Your corporation can apply for a tax-exempt life insurance policy and would be the owner and beneficiary of the policy. Premiums may be paid from excess cash flow or from the reallocation of existing retained earnings. These premiums will generally not be tax deductible. However, these invested funds grow on a tax-sheltered basis. Upon death, the insurance proceeds are paid to your corporation tax-free, which creates or increases the CDA by the amount of the insurance proceeds received in excess of the policy's adjusted cost base. Your corporation then uses the proceeds from the life insurance to pay a dividend to your estate, the majority of which would be a tax-free dividend as a result of the CDA.
If you plan on eventually selling the shares of your private corporation, you may be able to claim the LCGE on the sale of the shares if your corporation is a qualified small business corporation (QSBC). Maintaining investments or insurance policies in your corporation may affect your company's status as a QSBC and, as a result, your succession plans. For example, if more than 10% of the assets in your corporation are passive investment assets at the time of sale, your private company shares will not qualify as QSBC shares. In addition, a potential purchaser may not want to deal with the implications of the corporation owning an insurance policy on the previous owner's life. Consequently, you may consider restructuring the corporate assets prior to the sale, especially if you own a life insurance policy inside the corporation. Keep in mind that there may be tax consequences to changing the ownership of the insurance policy or other assets inside your corporation.
It may make sense to establish a holding company to maintain the passive assets or insurance policy as opposed to keeping it in your operating company. This type of restructuring can complicate your business succession plan, so it is extremely important you get qualified professional advice before taking any action.
Accumulating surplus cash in your operating company means that the funds may be exposed to claims from your corporate creditors. One approach to mitigate this issue would be to transfer the excess cash to a holding company. This may protect those earnings from creditors of your operating company. Please note that any creditor protection strategy you put in place may be undermined about the tax implications of moving the funds from your company to a holding company.
It's essential that you speak with a qualified legal advisor regarding any creditor protection options available to you. You may also wish to speak to a qualified tax advisor about the tax implications of moving the funds from your operating company to a holding company.
There are many opportunities and solutions available to assist you in meeting your retirement and estate planning goals. However, because of the complexity of integrating your corporate and personal goals, it's essential that you involve the appropriate professionals in order to maximize these opportunities and accomplish your goals in the most tax-effective manner.
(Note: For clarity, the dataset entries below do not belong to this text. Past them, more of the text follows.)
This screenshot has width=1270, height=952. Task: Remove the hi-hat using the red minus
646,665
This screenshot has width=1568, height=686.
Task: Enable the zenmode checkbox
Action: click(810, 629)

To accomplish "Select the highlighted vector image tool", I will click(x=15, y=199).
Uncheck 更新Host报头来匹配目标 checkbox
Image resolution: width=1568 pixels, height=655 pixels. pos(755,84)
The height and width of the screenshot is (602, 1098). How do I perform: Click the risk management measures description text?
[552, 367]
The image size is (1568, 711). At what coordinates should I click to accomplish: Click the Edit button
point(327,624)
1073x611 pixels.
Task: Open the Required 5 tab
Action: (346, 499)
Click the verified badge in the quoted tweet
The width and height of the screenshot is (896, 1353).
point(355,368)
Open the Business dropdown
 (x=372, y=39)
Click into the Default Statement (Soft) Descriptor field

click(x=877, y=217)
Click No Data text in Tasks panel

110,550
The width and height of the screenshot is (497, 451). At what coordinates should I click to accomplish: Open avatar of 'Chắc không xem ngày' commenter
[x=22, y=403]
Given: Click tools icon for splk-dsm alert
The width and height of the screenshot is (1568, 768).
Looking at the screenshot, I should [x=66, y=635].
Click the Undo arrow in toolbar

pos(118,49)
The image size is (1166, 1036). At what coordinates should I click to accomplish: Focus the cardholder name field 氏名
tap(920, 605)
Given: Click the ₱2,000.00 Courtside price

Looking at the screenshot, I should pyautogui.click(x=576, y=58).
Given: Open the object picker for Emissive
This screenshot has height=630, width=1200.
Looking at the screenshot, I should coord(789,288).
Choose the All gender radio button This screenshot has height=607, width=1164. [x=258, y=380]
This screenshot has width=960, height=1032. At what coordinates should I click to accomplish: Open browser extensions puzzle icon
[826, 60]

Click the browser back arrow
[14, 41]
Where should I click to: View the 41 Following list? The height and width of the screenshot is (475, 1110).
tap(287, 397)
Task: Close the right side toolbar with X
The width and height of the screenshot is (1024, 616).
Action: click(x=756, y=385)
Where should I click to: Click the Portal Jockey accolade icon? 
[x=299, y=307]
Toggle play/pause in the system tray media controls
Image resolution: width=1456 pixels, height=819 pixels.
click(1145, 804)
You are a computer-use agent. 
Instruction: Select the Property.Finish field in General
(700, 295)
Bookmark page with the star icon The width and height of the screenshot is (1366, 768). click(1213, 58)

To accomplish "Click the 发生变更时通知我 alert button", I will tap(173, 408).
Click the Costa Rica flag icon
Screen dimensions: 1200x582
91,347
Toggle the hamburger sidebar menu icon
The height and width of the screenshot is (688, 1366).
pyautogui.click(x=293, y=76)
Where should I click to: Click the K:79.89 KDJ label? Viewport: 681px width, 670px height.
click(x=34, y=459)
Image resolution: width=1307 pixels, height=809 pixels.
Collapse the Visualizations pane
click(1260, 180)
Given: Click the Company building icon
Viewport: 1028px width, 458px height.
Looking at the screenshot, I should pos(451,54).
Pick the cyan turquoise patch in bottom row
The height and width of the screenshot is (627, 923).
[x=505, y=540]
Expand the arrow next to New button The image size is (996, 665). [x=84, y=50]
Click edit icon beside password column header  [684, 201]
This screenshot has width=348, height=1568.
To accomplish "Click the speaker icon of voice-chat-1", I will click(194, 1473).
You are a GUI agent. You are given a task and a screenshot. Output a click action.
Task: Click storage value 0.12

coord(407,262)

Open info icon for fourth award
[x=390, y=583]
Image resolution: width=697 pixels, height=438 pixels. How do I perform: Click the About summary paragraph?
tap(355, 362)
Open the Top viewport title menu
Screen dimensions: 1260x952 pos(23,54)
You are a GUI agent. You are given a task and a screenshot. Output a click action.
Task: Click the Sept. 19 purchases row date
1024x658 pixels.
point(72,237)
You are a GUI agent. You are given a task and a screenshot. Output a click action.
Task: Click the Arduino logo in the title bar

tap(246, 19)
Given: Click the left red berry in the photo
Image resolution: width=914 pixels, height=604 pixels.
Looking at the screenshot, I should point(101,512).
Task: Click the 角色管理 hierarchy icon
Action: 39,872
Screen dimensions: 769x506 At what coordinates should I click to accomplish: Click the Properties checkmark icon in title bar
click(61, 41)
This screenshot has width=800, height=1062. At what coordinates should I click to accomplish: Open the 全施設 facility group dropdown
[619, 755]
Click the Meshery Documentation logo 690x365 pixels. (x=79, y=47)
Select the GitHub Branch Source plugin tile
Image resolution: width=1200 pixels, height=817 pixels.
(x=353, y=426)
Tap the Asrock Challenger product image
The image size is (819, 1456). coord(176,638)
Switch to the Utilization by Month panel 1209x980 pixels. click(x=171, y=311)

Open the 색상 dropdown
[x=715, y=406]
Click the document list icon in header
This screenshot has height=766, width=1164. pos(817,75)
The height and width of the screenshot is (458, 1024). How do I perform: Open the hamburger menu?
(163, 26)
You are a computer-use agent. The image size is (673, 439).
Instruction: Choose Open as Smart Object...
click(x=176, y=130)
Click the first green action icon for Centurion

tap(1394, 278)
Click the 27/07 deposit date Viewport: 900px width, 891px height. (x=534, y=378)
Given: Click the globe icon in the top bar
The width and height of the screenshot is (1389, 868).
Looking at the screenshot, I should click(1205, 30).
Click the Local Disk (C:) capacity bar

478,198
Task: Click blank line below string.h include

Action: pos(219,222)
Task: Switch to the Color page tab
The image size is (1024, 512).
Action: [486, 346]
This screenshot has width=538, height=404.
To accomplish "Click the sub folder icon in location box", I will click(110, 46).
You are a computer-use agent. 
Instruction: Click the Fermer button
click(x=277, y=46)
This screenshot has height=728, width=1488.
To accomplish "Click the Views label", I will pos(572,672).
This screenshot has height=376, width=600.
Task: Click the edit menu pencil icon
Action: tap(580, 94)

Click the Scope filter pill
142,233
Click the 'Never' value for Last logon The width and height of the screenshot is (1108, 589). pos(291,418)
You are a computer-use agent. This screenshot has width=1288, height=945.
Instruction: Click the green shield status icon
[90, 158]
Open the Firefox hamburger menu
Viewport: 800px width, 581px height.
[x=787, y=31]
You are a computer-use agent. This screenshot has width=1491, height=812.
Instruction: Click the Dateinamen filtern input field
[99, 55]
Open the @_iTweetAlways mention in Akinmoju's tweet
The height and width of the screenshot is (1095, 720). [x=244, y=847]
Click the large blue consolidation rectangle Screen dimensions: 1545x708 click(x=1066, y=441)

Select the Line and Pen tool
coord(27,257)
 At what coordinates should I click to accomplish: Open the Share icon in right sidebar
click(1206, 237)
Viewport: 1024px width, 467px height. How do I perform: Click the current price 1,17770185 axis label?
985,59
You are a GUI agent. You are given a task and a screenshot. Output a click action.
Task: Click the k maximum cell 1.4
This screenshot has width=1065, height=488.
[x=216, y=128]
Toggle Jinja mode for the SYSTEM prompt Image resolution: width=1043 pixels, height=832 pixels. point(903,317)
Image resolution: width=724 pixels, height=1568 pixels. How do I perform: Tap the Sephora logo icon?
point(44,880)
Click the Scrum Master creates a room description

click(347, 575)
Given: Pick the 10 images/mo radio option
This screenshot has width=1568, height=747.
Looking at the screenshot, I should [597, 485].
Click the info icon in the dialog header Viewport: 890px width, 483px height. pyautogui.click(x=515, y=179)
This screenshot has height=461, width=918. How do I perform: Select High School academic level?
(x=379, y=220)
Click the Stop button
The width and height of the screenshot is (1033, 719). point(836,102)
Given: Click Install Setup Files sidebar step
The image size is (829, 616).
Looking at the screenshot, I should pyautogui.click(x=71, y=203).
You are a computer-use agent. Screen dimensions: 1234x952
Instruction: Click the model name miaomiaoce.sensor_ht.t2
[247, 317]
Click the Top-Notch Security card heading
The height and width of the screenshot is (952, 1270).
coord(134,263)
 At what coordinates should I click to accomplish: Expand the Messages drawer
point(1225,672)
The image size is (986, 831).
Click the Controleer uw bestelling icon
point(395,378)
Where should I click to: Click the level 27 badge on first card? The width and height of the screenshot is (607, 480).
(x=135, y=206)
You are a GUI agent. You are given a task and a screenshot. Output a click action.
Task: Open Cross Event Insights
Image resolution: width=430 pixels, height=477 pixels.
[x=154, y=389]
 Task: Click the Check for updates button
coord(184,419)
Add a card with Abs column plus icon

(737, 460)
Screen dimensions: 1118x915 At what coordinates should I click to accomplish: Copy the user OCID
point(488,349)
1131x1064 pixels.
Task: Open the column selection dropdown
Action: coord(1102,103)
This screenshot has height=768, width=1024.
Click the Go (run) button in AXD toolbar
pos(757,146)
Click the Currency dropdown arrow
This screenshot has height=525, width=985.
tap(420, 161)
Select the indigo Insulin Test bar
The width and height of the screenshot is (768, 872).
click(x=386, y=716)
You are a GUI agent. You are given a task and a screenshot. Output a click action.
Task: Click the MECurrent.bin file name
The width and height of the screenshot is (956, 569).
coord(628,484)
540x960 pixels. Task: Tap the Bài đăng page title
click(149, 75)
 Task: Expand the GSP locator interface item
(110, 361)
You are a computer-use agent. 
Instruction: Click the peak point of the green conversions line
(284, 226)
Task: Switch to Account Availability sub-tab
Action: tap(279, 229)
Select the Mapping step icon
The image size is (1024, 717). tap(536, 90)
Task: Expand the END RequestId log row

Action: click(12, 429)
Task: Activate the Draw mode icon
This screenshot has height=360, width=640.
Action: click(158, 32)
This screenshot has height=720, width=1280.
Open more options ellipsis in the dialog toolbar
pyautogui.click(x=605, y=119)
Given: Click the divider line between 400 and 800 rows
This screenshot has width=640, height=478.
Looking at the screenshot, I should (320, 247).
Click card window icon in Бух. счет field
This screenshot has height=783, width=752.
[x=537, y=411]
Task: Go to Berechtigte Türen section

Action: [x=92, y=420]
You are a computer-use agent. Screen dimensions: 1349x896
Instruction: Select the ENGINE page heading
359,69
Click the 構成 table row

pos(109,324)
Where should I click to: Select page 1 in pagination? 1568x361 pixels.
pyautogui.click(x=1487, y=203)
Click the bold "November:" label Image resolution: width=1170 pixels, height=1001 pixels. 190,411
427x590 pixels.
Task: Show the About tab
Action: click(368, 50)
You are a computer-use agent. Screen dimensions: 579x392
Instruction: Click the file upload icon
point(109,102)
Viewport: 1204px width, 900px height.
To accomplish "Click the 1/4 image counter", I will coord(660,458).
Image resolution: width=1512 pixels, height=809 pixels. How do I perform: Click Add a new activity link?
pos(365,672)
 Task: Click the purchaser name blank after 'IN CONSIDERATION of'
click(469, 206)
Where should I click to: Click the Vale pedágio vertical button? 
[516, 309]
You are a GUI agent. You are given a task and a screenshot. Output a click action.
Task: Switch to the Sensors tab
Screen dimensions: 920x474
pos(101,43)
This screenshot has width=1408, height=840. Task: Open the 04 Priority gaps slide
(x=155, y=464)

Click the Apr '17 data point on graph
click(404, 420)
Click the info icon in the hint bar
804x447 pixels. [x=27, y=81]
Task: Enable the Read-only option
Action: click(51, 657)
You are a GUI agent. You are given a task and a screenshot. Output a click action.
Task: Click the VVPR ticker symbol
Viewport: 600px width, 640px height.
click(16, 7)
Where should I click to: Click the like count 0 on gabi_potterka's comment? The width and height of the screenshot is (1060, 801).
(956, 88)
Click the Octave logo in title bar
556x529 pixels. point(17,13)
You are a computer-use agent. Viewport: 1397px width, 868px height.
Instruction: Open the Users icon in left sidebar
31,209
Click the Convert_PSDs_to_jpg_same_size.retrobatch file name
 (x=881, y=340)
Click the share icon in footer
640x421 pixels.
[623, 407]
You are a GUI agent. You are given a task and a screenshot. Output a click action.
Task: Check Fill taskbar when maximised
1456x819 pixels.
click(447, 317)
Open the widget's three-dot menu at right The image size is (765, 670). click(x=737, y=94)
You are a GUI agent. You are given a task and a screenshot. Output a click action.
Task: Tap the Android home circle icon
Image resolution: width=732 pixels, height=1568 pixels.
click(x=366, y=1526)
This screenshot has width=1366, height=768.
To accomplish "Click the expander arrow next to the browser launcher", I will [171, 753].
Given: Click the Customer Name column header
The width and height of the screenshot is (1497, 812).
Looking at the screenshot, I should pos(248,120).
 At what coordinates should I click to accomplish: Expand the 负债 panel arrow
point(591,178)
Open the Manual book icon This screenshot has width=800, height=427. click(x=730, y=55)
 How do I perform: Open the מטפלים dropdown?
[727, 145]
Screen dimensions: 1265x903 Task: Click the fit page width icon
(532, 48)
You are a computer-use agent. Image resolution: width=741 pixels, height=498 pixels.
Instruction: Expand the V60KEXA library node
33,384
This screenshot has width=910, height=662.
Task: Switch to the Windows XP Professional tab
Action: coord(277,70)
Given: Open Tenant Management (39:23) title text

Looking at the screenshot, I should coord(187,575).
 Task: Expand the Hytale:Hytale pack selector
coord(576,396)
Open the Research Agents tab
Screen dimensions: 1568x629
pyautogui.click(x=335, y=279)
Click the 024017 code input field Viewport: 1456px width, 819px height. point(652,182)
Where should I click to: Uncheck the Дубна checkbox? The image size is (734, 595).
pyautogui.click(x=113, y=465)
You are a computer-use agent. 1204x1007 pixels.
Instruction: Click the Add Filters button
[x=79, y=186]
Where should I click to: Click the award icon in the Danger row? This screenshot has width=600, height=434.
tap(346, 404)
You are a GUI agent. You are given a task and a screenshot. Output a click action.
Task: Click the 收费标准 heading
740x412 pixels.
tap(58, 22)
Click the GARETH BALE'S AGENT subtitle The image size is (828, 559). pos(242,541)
This article may contain strategies, not all of which will apply to your particular financial circumstances. The information in this article is not intended to provide legal, tax or insurance advice. To ensure that your own circumstances have been properly considered, consult with a qualified tax advisor based on the latest information available, you should obtain professional advice from a qualified tax, legal and/or insurance advisor before acting on any of the information in this article.